Which brings up to the second problem with the Obama Effect. Not
only does history disprove the notion that with black candidates (or
"socially acceptable" candidates), "what you see is [always] what you
get"--it proves that, for Obama, the reverse is true. As Silver showed back in August, the Illinois senator actually outperformed the polls by an average of 3.3 percentage points over the course of the entire primary season.
In the West, he did 1.1 percent better than pollsters predicted (on
average). In the Midwest, he surpassed the surveys by 3.1 percent. And
in the South, he exceeded expectations by a whopping 7.2 percent. The
only region where Obama underperformed, in fact, was the Northeast
(where he can most afford to lose a little support); there, he finished
about two points below the pre-primary trendline. As I recently reported, this leap is probably the result of pollsters underestimating
the turnout of Obama's young and black supporters, who are voting in
higher numbers this year than ever before. Ultimately, McCain may very
well clobber Obama among late breakers, as Hillary Clinton did during
the primaries. But if past is prelude, the boost that Obama receives
from "expanding the electorate" will be at least as large as his
opponent's gains among undecideds.
The final issue with the Greener/Mishkin theory is the most
devastating. Both consultants argue that "as the election winds down,
one should look less at the difference between Obama and McCain, and
more at the actual number that Obama is getting in the polls"--largely
because of McCain's assumed advantage among undecideds. And that,
according to Greener, is why Obama should be worried: "[he] needs to be
polling consistently above 50 percent to win. And in crucial
battleground states, he isn't." The only problem? Obama may not be
polling consistently above 50 percent in some "crucial battleground
states"--but he's polling consistently above 50 percent in enough of
them to win. Presumably, Greener is cherry-picking his polls again.
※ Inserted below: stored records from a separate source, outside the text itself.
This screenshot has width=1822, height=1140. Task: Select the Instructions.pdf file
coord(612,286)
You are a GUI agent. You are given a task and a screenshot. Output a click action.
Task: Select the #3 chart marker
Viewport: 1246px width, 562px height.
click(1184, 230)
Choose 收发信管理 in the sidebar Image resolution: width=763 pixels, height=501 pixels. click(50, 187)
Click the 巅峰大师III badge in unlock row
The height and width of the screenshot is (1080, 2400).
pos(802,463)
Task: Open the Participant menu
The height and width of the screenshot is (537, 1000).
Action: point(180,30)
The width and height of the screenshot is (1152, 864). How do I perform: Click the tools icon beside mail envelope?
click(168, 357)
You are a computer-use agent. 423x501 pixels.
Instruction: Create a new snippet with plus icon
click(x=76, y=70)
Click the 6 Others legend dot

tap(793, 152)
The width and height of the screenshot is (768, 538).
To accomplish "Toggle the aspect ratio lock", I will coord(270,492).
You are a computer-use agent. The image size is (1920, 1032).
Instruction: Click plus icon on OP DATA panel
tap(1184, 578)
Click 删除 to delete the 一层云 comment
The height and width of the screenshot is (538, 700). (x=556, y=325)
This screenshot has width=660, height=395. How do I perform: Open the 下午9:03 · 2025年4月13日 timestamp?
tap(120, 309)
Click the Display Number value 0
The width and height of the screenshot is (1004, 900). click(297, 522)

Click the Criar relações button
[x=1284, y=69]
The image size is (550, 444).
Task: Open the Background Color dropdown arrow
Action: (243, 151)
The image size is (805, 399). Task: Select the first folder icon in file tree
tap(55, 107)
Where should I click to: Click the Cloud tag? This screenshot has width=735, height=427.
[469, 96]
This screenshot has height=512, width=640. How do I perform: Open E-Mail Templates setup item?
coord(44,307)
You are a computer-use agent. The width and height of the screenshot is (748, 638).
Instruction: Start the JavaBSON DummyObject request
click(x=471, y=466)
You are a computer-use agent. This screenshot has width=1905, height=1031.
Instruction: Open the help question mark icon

According to the RCP swing-state averages,
Obama leads by more than eight points and pulls down more than 50
percent support in every John Kerry state as well as the Bush states of
Iowa and New Mexico, bringing his electoral vote count to 263. In
addition, Obama's beating McCain 51.7 to 44.5 in Virginia and 51.3 to
44.8 in Colorado. That puts the Democrat at 286 electoral votes--and
again, that's if we're only counting states he's polling above 50
percent. In other words, McCain could sway every single undecided
voter--i.e., Greener and Mishkin could be completely, 100-percent
correct--and Obama would still win the election by 224 electoral votes,
at least according to the latest polls.
The bottom line is that even if the Obama Effect did exist--which is
probably doesn't--it wouldn't be enough to propel McCain to the White
House. To do that, the Republican needs to start convincing Obama's
supporters to jump ship. And he's running out of time.